▶ STATED PROBLEM
Output the lines of the material below as a numbered list, skipping any blank lines and omitting the pictures.

Collected data
++++

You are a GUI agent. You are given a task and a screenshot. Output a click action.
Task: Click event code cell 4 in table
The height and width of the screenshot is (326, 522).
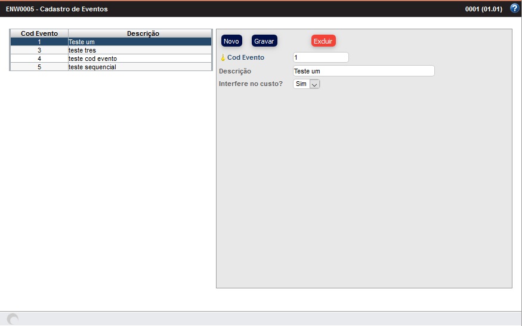[x=39, y=59]
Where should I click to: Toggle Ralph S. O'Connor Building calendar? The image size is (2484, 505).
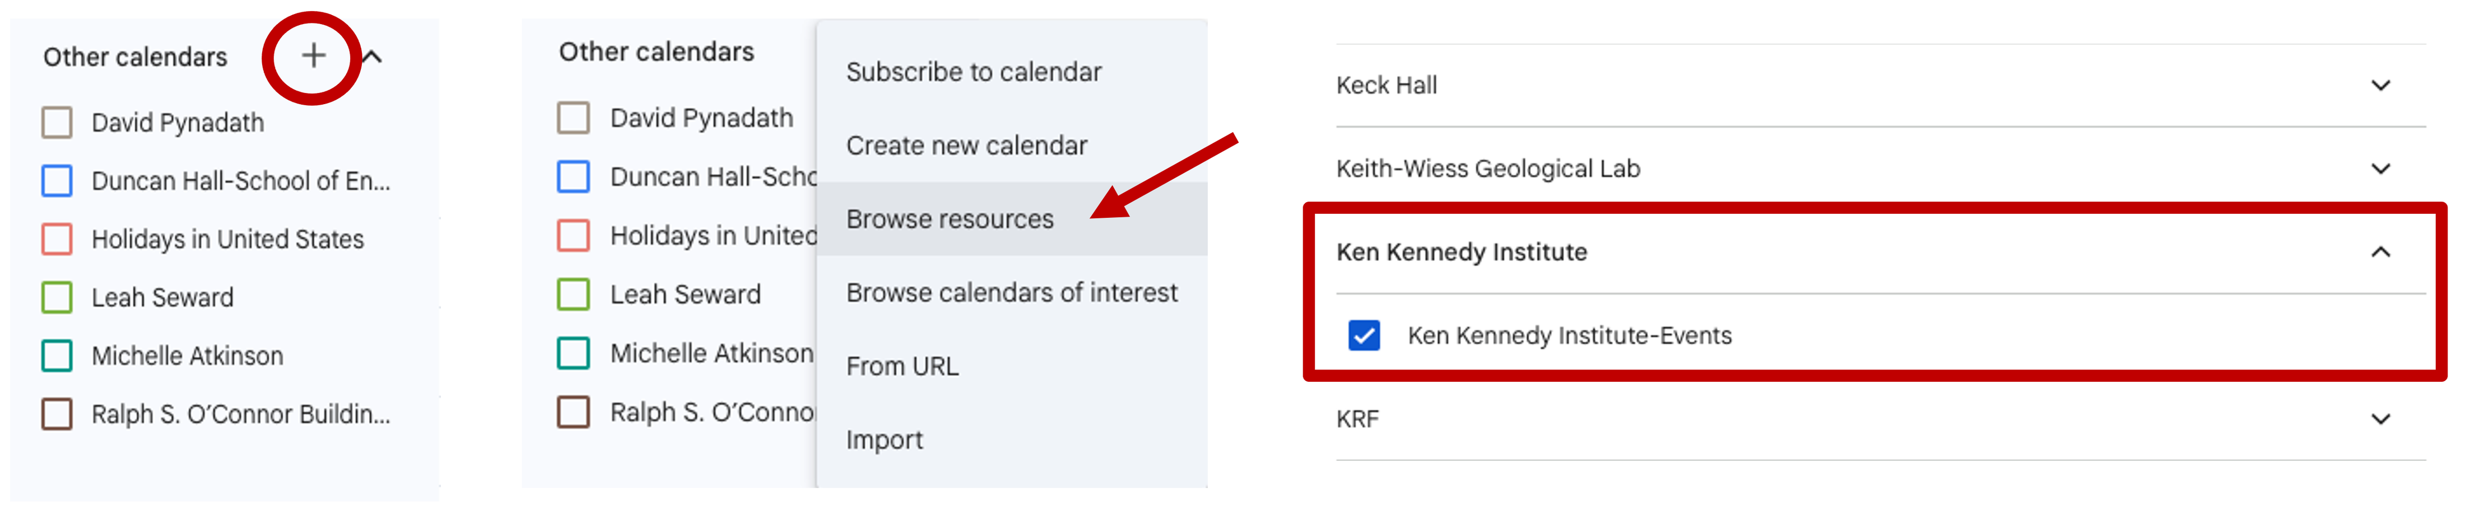pyautogui.click(x=57, y=413)
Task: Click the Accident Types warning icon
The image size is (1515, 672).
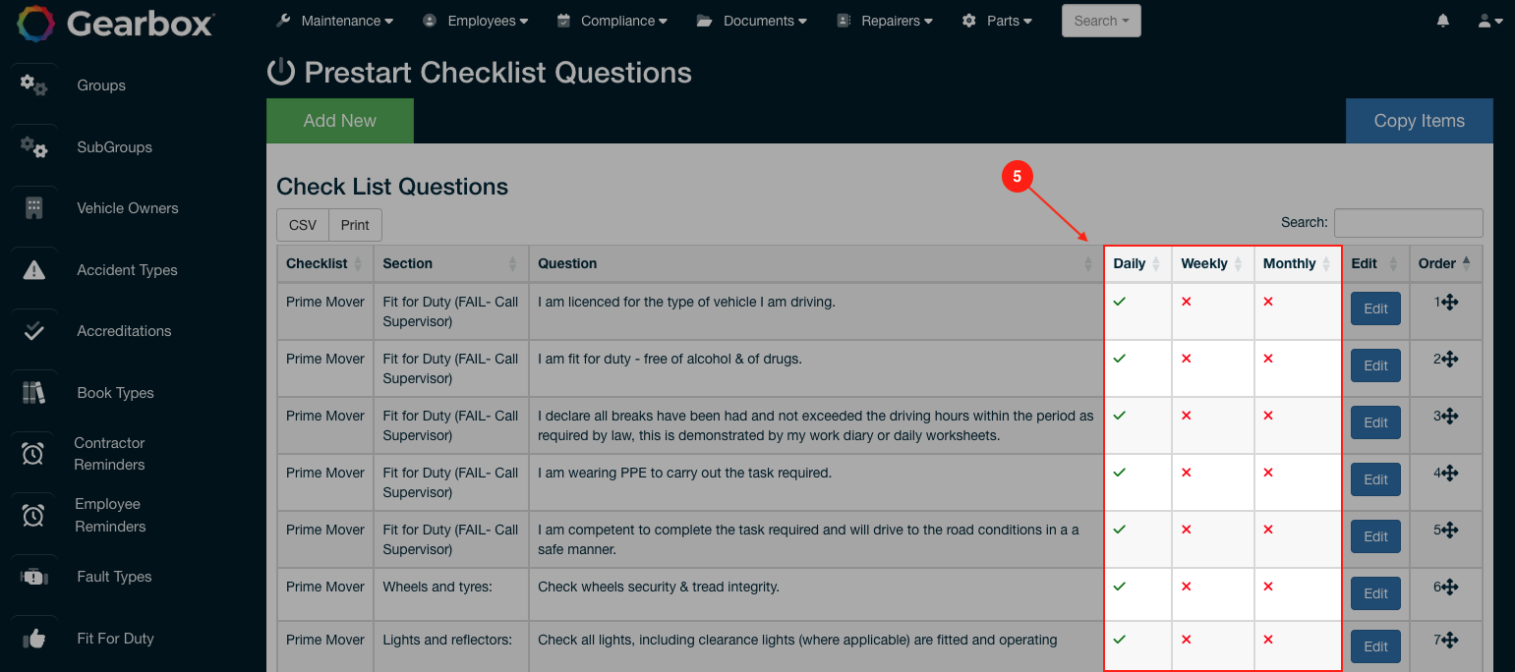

++++

▶ ANSWER
1. You are a GUI agent. You are given a task and a screenshot. Output a click action.
2. Task: Click event code cell 4 in table
3. The height and width of the screenshot is (326, 522).
4. [x=39, y=59]
5. Where should I click to: Toggle Ralph S. O'Connor Building calendar? The image size is (2484, 505).
6. pyautogui.click(x=57, y=413)
7. Task: Click the Accident Types warning icon
8. The image size is (1515, 672).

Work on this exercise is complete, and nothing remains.